Task brief → Rewrite every line of the material below as a Markdown table with the columns "Row" and "Line": number each line in the first column and put its text in the second. Skip blank lines and leave the pictures out of the answer.

#####

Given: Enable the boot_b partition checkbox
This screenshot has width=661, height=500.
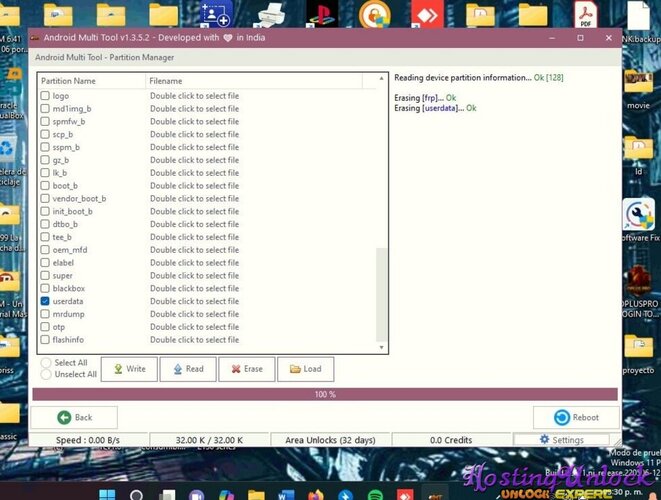Looking at the screenshot, I should click(45, 186).
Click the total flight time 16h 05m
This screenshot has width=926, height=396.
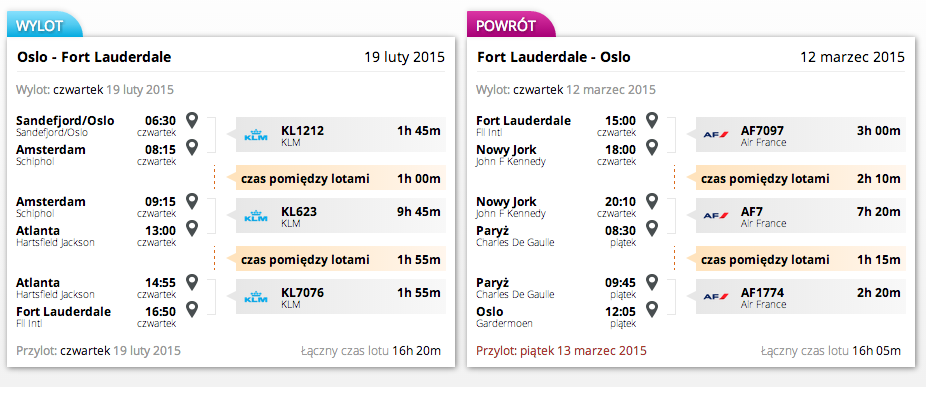[x=876, y=351]
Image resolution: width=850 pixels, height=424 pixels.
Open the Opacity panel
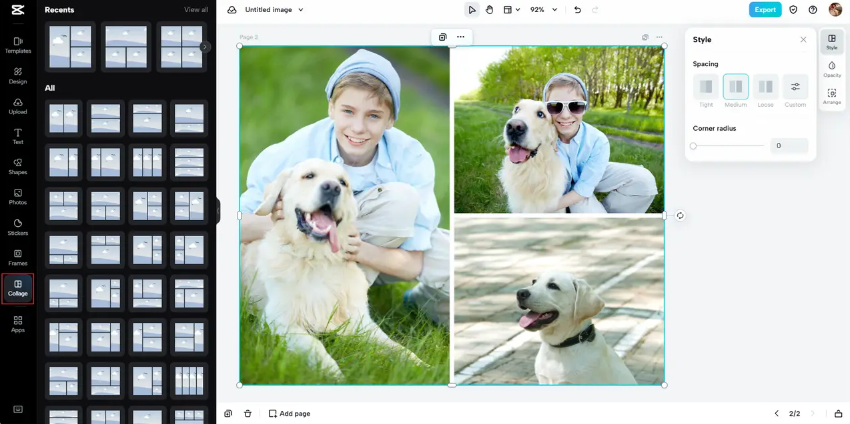tap(832, 69)
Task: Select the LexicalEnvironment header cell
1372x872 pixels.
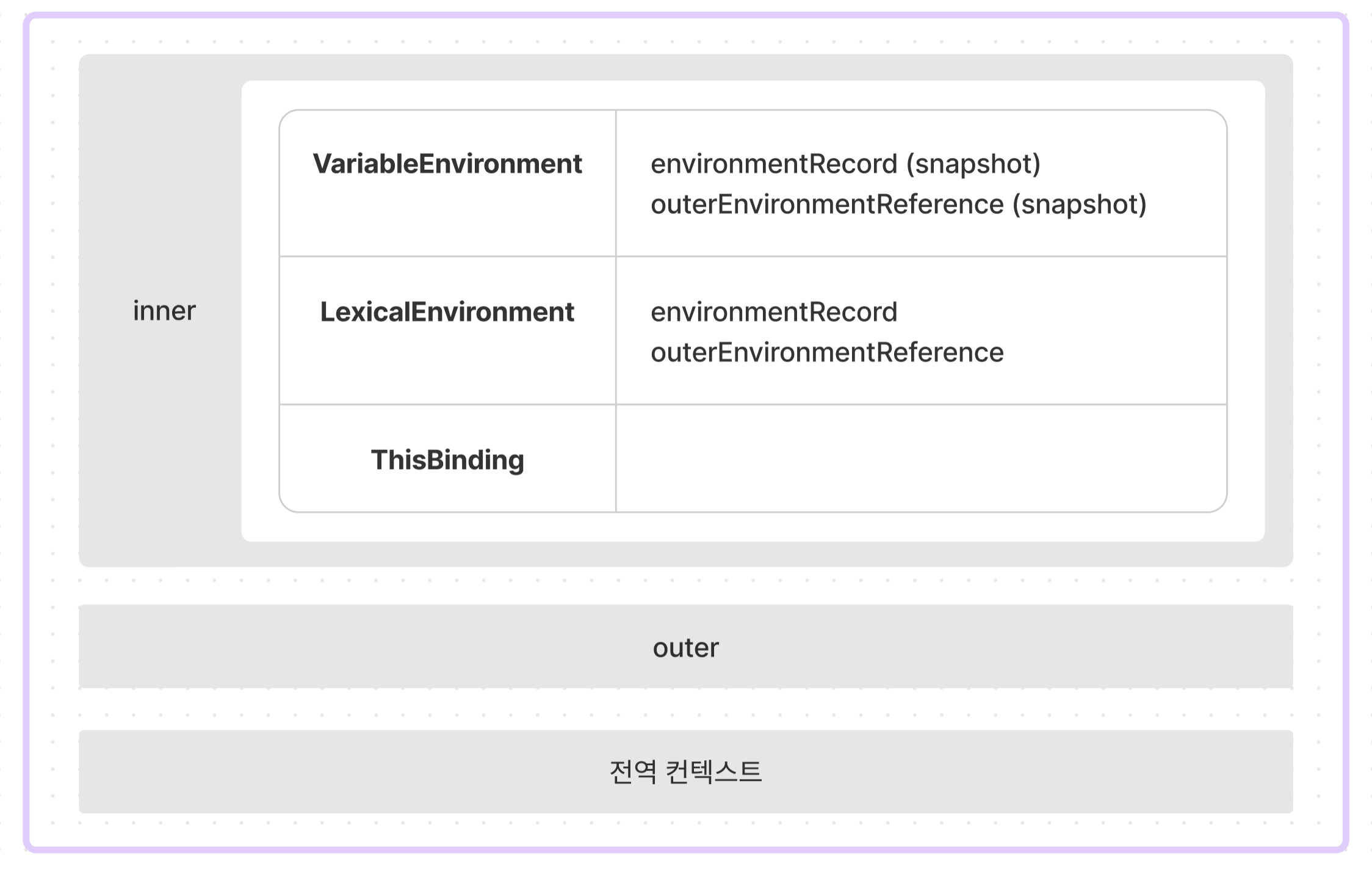Action: coord(447,330)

#####

Correct output →
| Row | Line |
|---|---|
| 1 | Given: Enable the boot_b partition checkbox |
| 2 | This screenshot has width=661, height=500. |
| 3 | Looking at the screenshot, I should click(45, 186). |
| 4 | Click the total flight time 16h 05m |
| 5 | This screenshot has width=926, height=396. |
| 6 | [x=876, y=351] |
| 7 | Image resolution: width=850 pixels, height=424 pixels. |
| 8 | Open the Opacity panel |
| 9 | tap(832, 69) |
| 10 | Task: Select the LexicalEnvironment header cell |
| 11 | 1372x872 pixels. |
| 12 | Action: coord(447,330) |